### Request
Please output the rows below as a numbered list, leaving out any blank lines.

### Data lines
========================================================================

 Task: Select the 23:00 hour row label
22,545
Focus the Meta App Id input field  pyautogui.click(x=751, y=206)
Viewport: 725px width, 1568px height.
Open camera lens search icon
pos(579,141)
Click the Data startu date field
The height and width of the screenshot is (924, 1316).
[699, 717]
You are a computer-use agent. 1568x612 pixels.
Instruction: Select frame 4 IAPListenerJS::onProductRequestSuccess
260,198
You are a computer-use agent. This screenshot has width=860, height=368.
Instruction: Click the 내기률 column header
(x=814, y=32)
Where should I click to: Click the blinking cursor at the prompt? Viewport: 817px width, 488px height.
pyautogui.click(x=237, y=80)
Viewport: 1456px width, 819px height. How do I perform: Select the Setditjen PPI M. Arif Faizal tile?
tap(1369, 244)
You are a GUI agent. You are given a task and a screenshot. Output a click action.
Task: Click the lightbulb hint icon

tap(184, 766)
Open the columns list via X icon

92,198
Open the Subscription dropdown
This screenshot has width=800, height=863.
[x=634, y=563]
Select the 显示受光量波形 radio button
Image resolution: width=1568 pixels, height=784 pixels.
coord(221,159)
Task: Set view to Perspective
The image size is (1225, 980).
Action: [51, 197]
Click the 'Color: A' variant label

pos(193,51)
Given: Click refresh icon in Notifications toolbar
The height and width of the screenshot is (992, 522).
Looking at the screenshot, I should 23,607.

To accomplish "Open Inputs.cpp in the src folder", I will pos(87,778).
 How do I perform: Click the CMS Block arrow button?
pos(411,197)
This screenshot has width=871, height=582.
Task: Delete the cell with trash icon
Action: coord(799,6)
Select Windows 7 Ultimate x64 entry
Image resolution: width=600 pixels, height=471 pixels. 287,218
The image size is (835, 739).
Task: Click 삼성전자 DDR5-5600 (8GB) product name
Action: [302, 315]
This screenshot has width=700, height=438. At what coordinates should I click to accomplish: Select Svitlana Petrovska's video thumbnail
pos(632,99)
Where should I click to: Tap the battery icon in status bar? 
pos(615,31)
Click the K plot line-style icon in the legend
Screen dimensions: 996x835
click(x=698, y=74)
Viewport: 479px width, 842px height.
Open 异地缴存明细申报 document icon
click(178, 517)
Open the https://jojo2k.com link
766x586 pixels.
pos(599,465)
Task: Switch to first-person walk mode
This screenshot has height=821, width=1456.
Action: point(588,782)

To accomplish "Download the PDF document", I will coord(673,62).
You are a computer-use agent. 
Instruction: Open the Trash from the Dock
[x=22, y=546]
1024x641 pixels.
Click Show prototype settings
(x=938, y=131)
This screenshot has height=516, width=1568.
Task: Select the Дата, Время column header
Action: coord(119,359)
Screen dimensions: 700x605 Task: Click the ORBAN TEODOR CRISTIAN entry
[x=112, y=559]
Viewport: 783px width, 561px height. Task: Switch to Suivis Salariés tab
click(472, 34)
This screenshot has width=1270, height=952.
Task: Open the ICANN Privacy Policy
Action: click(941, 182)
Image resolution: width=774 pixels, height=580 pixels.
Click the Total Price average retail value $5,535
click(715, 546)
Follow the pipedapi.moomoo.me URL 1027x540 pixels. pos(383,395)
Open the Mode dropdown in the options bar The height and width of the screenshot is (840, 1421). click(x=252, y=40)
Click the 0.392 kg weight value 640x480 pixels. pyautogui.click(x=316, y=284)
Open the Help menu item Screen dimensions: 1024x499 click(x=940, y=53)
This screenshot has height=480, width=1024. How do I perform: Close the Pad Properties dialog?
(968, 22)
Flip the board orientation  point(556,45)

========================================================================

### Reply to the exercise
1.  Task: Select the 23:00 hour row label
2. 22,545
3. Focus the Meta App Id input field  pyautogui.click(x=751, y=206)
4. Viewport: 725px width, 1568px height.
5. Open camera lens search icon
6. pos(579,141)
7. Click the Data startu date field
8. The height and width of the screenshot is (924, 1316).
9. [699, 717]
10. You are a computer-use agent. 1568x612 pixels.
11. Instruction: Select frame 4 IAPListenerJS::onProductRequestSuccess
12. 260,198
13. You are a computer-use agent. This screenshot has width=860, height=368.
14. Instruction: Click the 내기률 column header
15. (x=814, y=32)
16. Where should I click to: Click the blinking cursor at the prompt? Viewport: 817px width, 488px height.
17. pyautogui.click(x=237, y=80)
18. Viewport: 1456px width, 819px height. How do I perform: Select the Setditjen PPI M. Arif Faizal tile?
19. tap(1369, 244)
20. You are a GUI agent. You are given a task and a screenshot. Output a click action.
21. Task: Click the lightbulb hint icon
22. tap(184, 766)
23. Open the columns list via X icon
24. 92,198
25. Open the Subscription dropdown
26. This screenshot has width=800, height=863.
27. [x=634, y=563]
28. Select the 显示受光量波形 radio button
29. Image resolution: width=1568 pixels, height=784 pixels.
30. coord(221,159)
31. Task: Set view to Perspective
32. The image size is (1225, 980).
33. Action: [51, 197]
34. Click the 'Color: A' variant label
35. pos(193,51)
36. Given: Click refresh icon in Notifications toolbar
37. The height and width of the screenshot is (992, 522).
38. Looking at the screenshot, I should 23,607.
39. To accomplish "Open Inputs.cpp in the src folder", I will pos(87,778).
40.  How do I perform: Click the CMS Block arrow button?
41. pos(411,197)
42. This screenshot has width=871, height=582.
43. Task: Delete the cell with trash icon
44. Action: coord(799,6)
45. Select Windows 7 Ultimate x64 entry
46. Image resolution: width=600 pixels, height=471 pixels. 287,218
47. The image size is (835, 739).
48. Task: Click 삼성전자 DDR5-5600 (8GB) product name
49. Action: [302, 315]
50. This screenshot has width=700, height=438. At what coordinates should I click to accomplish: Select Svitlana Petrovska's video thumbnail
51. pos(632,99)
52. Where should I click to: Tap the battery icon in status bar? 
53. pos(615,31)
54. Click the K plot line-style icon in the legend
55. Screen dimensions: 996x835
56. click(x=698, y=74)
57. Viewport: 479px width, 842px height.
58. Open 异地缴存明细申报 document icon
59. click(178, 517)
60. Open the https://jojo2k.com link
61. 766x586 pixels.
62. pos(599,465)
63. Task: Switch to first-person walk mode
64. This screenshot has height=821, width=1456.
65. Action: point(588,782)
66. To accomplish "Download the PDF document", I will coord(673,62).
67. You are a computer-use agent. 
68. Instruction: Open the Trash from the Dock
69. [x=22, y=546]
70. 1024x641 pixels.
71. Click Show prototype settings
72. (x=938, y=131)
73. This screenshot has height=516, width=1568.
74. Task: Select the Дата, Время column header
75. Action: coord(119,359)
76. Screen dimensions: 700x605 Task: Click the ORBAN TEODOR CRISTIAN entry
77. [x=112, y=559]
78. Viewport: 783px width, 561px height. Task: Switch to Suivis Salariés tab
79. click(472, 34)
80. This screenshot has width=1270, height=952.
81. Task: Open the ICANN Privacy Policy
82. Action: click(941, 182)
83. Image resolution: width=774 pixels, height=580 pixels.
84. Click the Total Price average retail value $5,535
85. click(715, 546)
86. Follow the pipedapi.moomoo.me URL 1027x540 pixels. pos(383,395)
87. Open the Mode dropdown in the options bar The height and width of the screenshot is (840, 1421). click(x=252, y=40)
88. Click the 0.392 kg weight value 640x480 pixels. pyautogui.click(x=316, y=284)
89. Open the Help menu item Screen dimensions: 1024x499 click(x=940, y=53)
90. This screenshot has height=480, width=1024. How do I perform: Close the Pad Properties dialog?
91. (968, 22)
92. Flip the board orientation  point(556,45)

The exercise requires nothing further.